Six jobs, one of which answers the question that matters

AI for Amazon sellers splits into six jobs: writing listings, setting ad bids, repricing, answering customers, forecasting demand, and analyzing profit on reconciled financial data. Five of those make a seller faster at something. Only the sixth answers "am I making money on this SKU," and it can only answer correctly when the data underneath it carries landed cost, every Amazon fee, ad spend, and refunds at the SKU level. An AI reading a blended P&L will give you a confident number that is wrong.

The distinction is worth an hour of your time, because the vendors selling the first five jobs are loud, and the sixth job is where the money leaks.

The six categories, and what each one sees

Listing and content generation

Models write titles, bullets, A+ copy, and image prompts. Amazon offers its own version inside Seller Central. The input is your product attributes and, sometimes, competitor listings. The output is text. This job never sees your cost of goods, so it cannot tell you whether the listing it improved is worth selling.

Advertising bid automation

Bid tools read campaign reports (impressions, clicks, ad-attributed sales) and move bids toward a target ACoS. Amazon's own advertising guide defines ACoS as ad spend divided by ad revenue, expressed as a percentage. A bid tool optimizes that ratio. It does not know your margin after fulfillment fees and COGS, so it can drive a campaign to a 25 percent ACoS on a SKU whose contribution margin before ads is 22 percent. That campaign loses money on every attributed order, and the tool reports success.

Repricing

Repricers watch the Featured Offer and competitor prices and move yours. They see your floor price if you set one. They do not calculate the floor; you do, and if your floor came from a spreadsheet built last quarter, the repricer will hold a price that has since dipped below breakeven when a fulfillment fee band changed.

Customer messaging and reviews

Drafting replies to buyer messages and review responses. Useful, low risk, and unrelated to profit.

Demand forecasting

Models extrapolate sell-through from sales history and seasonality. Good ones factor lead time and inbound stock. None of them know that your supplier lost a production line or that you are about to sign a wholesale account.

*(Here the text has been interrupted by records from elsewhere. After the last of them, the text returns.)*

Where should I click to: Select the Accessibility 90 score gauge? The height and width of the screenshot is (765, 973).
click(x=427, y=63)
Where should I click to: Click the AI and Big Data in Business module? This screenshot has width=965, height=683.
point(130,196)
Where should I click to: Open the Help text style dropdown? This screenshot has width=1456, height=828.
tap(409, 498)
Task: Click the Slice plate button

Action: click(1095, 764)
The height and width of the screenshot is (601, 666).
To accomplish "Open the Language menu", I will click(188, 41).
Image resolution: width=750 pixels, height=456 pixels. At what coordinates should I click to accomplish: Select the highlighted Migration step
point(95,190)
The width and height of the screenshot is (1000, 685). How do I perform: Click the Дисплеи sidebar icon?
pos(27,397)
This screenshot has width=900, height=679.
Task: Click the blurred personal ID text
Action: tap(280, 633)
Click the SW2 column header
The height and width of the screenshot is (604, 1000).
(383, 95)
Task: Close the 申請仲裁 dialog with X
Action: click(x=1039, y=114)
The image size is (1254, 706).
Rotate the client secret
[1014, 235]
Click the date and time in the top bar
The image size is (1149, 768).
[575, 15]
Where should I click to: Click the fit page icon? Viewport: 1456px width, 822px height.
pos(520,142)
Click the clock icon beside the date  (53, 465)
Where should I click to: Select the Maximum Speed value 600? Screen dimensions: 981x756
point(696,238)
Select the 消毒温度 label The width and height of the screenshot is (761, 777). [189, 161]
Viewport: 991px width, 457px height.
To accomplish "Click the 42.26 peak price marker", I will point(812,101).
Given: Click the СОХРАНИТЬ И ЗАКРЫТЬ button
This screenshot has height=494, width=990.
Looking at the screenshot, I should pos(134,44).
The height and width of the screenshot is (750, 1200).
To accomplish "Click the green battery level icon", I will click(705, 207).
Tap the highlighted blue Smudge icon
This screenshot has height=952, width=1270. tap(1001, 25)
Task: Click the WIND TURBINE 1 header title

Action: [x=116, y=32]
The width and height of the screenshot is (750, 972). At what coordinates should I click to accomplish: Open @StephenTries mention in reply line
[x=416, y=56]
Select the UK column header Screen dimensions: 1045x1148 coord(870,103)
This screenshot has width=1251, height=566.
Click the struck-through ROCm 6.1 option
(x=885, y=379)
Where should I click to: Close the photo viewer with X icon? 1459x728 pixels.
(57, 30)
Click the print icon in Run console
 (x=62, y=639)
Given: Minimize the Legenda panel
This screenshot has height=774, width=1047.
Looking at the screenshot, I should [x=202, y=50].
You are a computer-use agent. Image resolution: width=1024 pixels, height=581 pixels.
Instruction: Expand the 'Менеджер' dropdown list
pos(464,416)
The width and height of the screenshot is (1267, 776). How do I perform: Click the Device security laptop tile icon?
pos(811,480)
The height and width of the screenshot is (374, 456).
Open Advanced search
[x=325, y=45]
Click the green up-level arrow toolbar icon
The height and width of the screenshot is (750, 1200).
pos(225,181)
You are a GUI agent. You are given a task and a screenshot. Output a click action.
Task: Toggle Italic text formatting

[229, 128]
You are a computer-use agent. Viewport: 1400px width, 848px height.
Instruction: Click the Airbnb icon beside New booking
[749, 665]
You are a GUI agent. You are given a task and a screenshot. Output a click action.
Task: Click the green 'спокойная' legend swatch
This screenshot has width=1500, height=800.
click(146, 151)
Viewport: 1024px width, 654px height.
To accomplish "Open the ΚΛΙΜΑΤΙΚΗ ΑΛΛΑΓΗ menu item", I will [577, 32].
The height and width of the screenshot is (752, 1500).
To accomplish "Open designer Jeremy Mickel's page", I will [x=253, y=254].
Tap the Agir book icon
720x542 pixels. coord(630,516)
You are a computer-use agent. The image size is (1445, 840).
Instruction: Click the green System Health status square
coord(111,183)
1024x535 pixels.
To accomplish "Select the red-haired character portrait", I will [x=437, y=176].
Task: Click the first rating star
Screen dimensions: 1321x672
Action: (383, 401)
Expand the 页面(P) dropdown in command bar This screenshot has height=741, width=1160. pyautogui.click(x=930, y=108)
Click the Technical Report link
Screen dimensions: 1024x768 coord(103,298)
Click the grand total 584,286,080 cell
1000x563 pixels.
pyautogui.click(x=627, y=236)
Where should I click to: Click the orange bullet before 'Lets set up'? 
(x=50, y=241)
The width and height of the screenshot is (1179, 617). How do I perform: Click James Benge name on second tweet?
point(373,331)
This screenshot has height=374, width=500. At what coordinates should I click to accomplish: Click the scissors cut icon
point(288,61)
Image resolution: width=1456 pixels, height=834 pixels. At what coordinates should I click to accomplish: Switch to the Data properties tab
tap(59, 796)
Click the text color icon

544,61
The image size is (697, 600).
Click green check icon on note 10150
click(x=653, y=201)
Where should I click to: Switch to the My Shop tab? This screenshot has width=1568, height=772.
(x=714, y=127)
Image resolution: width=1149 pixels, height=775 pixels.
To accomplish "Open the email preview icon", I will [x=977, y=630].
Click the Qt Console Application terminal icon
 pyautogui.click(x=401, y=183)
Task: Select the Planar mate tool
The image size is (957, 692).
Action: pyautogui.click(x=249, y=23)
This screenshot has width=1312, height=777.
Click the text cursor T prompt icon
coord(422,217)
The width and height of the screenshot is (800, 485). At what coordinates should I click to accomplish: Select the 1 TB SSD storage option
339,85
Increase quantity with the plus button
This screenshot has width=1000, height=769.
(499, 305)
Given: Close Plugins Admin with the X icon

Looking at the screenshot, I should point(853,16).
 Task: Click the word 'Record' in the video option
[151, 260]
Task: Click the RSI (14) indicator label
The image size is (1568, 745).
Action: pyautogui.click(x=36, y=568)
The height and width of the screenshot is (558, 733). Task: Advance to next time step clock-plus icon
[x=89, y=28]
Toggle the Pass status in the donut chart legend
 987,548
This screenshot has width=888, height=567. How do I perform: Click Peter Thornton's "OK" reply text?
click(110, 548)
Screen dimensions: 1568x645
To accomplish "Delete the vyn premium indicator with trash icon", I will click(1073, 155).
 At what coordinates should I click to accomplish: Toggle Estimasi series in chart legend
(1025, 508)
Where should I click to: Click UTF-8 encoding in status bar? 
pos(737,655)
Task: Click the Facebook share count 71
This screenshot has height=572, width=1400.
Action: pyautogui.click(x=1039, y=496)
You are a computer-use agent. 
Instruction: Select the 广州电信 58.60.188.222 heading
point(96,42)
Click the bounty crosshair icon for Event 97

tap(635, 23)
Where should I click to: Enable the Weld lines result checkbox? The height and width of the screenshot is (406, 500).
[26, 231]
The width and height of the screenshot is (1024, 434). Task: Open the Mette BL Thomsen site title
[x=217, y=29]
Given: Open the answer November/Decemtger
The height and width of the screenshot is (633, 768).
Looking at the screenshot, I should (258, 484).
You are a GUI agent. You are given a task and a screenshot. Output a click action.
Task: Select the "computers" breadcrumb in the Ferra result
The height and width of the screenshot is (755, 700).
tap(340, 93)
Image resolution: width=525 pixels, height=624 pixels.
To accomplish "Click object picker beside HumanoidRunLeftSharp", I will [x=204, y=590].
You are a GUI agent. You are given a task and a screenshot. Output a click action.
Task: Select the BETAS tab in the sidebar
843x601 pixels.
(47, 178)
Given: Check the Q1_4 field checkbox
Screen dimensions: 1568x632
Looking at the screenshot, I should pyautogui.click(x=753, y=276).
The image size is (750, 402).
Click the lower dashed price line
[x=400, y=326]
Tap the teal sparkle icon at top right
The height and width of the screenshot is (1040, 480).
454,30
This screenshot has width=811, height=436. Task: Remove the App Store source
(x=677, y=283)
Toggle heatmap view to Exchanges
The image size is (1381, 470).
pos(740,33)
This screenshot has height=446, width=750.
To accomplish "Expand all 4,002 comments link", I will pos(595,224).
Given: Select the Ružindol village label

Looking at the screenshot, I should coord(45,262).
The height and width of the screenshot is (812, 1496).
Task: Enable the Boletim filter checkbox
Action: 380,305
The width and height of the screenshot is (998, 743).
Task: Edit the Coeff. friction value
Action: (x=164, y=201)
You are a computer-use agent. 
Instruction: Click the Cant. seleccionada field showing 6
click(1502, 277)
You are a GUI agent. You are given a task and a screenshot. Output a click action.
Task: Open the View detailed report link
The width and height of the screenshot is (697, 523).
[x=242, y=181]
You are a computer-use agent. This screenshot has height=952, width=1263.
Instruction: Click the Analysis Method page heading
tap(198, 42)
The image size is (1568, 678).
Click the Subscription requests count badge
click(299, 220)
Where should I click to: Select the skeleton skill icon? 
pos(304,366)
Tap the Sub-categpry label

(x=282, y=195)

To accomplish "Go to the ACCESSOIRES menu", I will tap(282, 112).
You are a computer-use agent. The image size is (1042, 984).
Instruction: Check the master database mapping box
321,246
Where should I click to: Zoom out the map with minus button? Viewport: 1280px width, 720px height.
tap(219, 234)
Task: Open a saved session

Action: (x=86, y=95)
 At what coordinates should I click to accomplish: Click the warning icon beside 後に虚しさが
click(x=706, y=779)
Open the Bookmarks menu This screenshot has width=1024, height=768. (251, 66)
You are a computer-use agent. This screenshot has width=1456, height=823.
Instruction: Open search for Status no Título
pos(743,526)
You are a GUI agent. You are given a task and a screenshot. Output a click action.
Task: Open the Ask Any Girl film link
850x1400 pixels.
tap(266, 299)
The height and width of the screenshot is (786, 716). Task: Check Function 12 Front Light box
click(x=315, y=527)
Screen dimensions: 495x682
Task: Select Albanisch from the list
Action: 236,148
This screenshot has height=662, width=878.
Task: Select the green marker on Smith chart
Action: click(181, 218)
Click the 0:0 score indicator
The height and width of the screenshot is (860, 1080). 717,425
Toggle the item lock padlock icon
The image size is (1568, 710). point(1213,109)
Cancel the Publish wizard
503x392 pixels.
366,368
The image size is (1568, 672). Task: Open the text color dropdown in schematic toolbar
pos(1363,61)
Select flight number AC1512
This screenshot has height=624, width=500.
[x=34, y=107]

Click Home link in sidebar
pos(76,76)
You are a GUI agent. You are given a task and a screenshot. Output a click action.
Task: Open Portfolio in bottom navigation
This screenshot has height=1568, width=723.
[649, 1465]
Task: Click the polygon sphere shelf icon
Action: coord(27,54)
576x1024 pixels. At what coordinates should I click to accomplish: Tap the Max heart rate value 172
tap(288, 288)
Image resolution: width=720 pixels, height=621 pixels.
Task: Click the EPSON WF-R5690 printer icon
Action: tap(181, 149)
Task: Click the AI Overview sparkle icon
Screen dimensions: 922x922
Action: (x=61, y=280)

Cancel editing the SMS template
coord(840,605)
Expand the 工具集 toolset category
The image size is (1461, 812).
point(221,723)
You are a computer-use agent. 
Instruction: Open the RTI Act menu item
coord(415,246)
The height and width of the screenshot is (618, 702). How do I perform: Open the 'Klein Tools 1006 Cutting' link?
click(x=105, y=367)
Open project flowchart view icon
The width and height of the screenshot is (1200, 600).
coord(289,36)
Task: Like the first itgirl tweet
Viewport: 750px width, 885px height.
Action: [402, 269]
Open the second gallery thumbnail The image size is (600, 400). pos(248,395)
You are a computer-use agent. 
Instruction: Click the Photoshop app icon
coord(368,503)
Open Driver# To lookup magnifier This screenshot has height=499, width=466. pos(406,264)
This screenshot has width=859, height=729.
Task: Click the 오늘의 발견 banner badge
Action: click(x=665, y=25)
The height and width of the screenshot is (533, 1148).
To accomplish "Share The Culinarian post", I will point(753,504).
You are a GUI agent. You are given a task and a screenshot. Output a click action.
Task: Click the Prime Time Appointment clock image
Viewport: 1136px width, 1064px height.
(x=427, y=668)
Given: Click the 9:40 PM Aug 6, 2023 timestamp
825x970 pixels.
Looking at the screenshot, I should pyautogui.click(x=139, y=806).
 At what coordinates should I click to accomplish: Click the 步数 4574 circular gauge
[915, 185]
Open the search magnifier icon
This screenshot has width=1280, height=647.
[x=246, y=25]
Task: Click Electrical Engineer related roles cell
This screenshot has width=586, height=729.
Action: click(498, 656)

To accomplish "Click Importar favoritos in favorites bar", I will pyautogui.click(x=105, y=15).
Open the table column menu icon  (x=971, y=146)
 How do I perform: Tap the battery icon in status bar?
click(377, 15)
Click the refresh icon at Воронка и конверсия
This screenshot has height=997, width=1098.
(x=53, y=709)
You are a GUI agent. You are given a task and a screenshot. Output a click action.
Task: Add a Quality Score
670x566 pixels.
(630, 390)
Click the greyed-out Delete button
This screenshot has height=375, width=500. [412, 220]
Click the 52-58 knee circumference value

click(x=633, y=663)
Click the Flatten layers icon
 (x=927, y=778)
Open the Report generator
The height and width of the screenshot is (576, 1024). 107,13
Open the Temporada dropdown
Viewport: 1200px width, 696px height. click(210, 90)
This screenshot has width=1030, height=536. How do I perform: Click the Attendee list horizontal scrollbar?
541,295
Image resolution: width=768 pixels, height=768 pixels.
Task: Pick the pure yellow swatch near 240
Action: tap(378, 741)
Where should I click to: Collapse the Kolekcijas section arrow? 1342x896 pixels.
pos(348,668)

Forecasting AI works on units; it says nothing about whether those units earn anything.

Financial analysis on reconciled data

An AI reading books where each Amazon settlement has been split into its transaction lines, where COGS runs on FIFO layers with freight and duty allocated, and where ad spend and refunds sit against the SKU that caused them. This one can answer "which SKUs lost money after fees last month," and it is the only category that can.

The worked example: two SKUs, one month

Illustrative numbers. Take a seller in Home and Kitchen, where the referral fee is 15 percent of the total sales price per Amazon's published pricing page on sell.amazon.com. The FBA fulfillment fee figures below are illustrative; Amazon sets fulfillment fees by product size tier and shipping weight, and the current schedule is on Seller Central.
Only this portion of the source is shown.